Starting at the line that contains "1372x871 pixels.", transcribe each line exactly through the end of the data below, and skip any pictures.

□ □ □

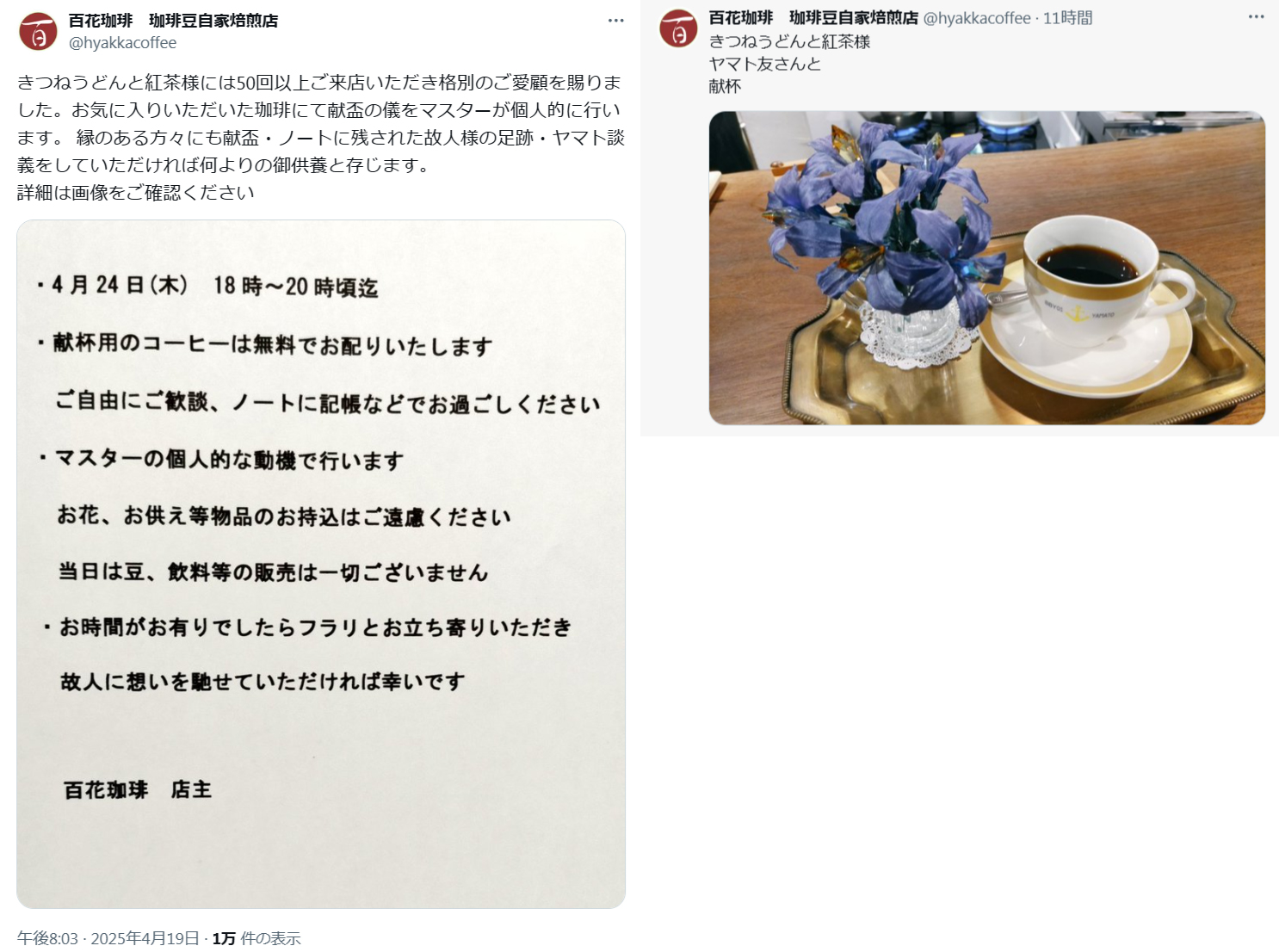
Task: Click right tweet first line きつねうどんと紅茶様
Action: click(x=789, y=41)
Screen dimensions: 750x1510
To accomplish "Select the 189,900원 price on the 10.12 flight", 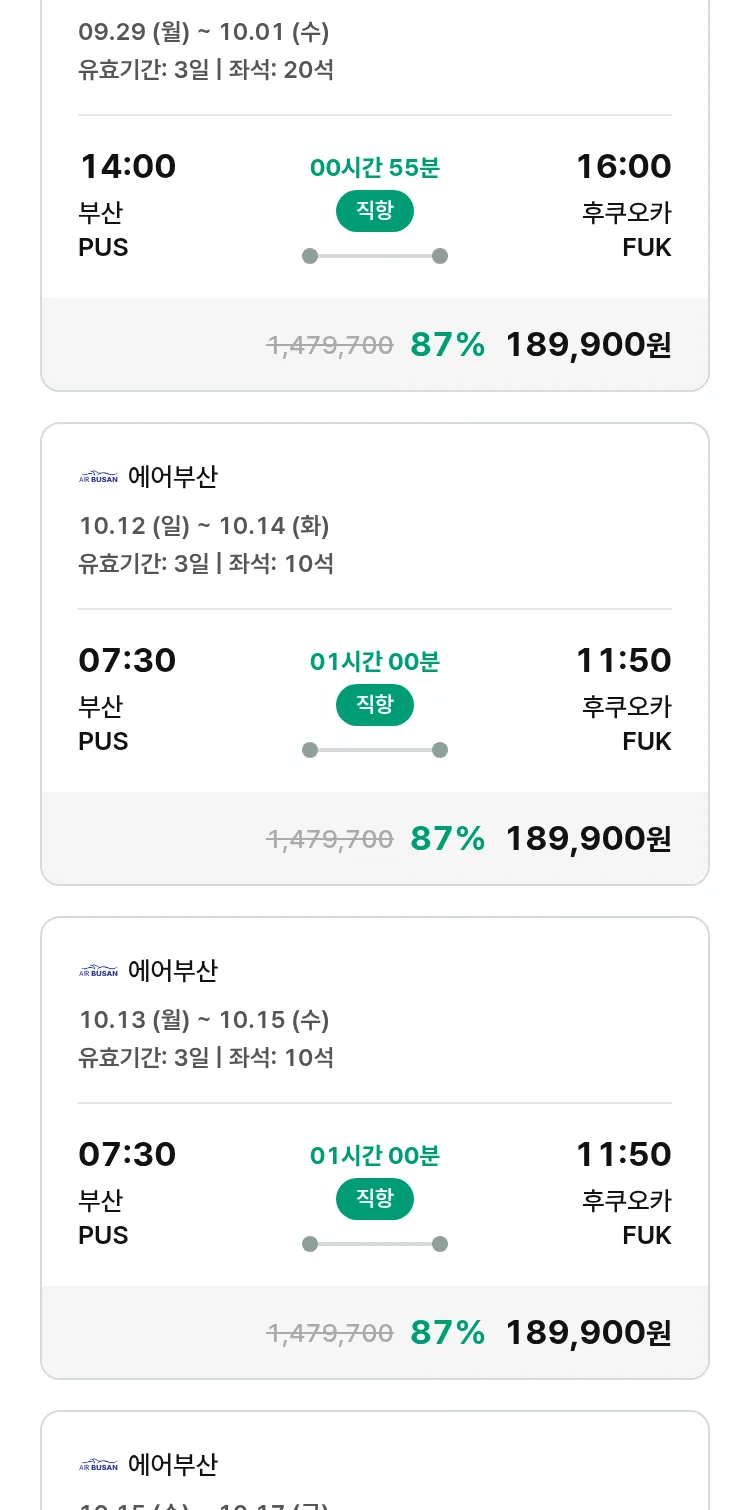I will point(588,839).
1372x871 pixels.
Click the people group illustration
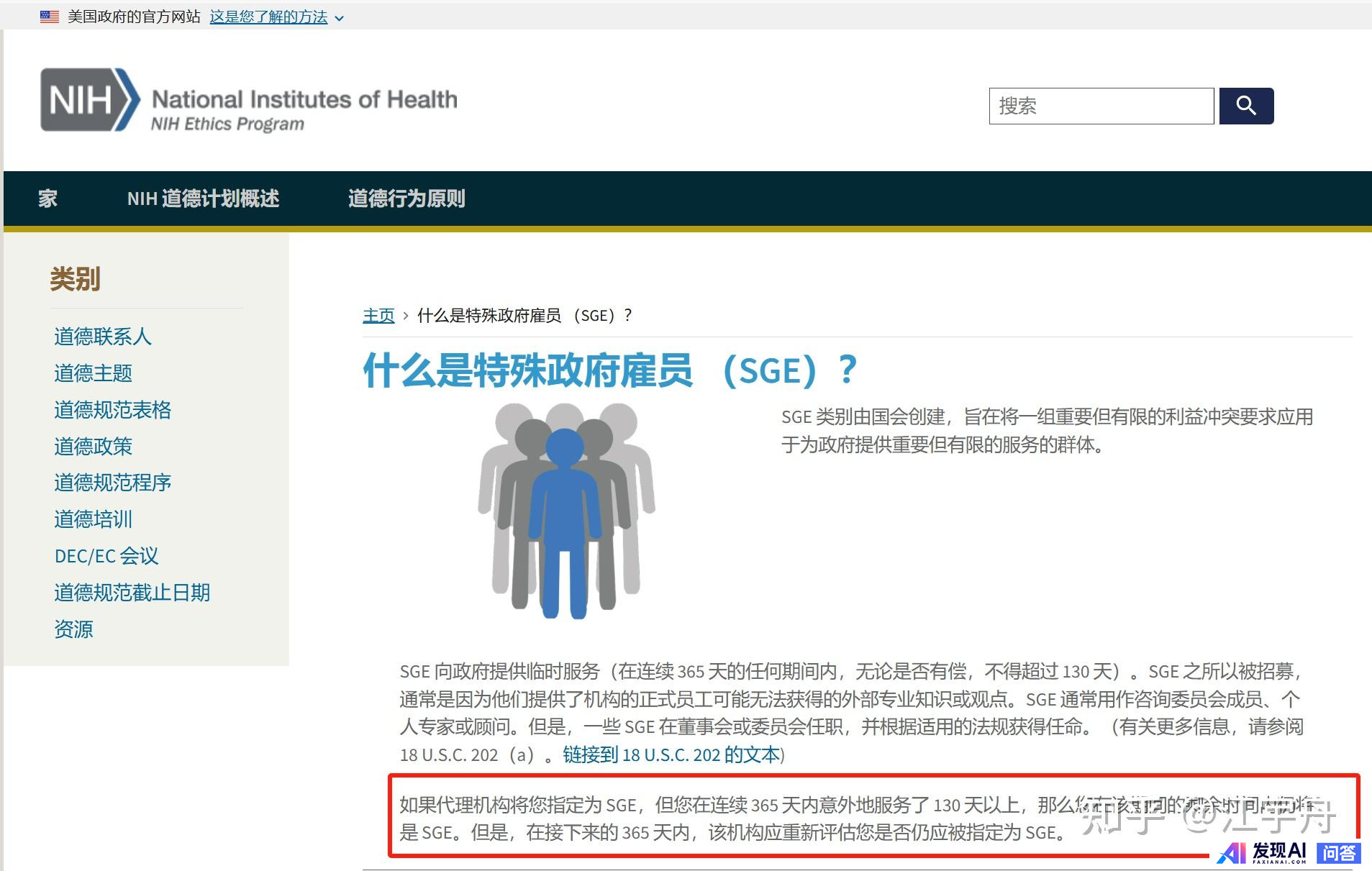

□ □ □

**SOLUTION TO THIS EXERCISE**.
1372x871 pixels.
Click the people group illustration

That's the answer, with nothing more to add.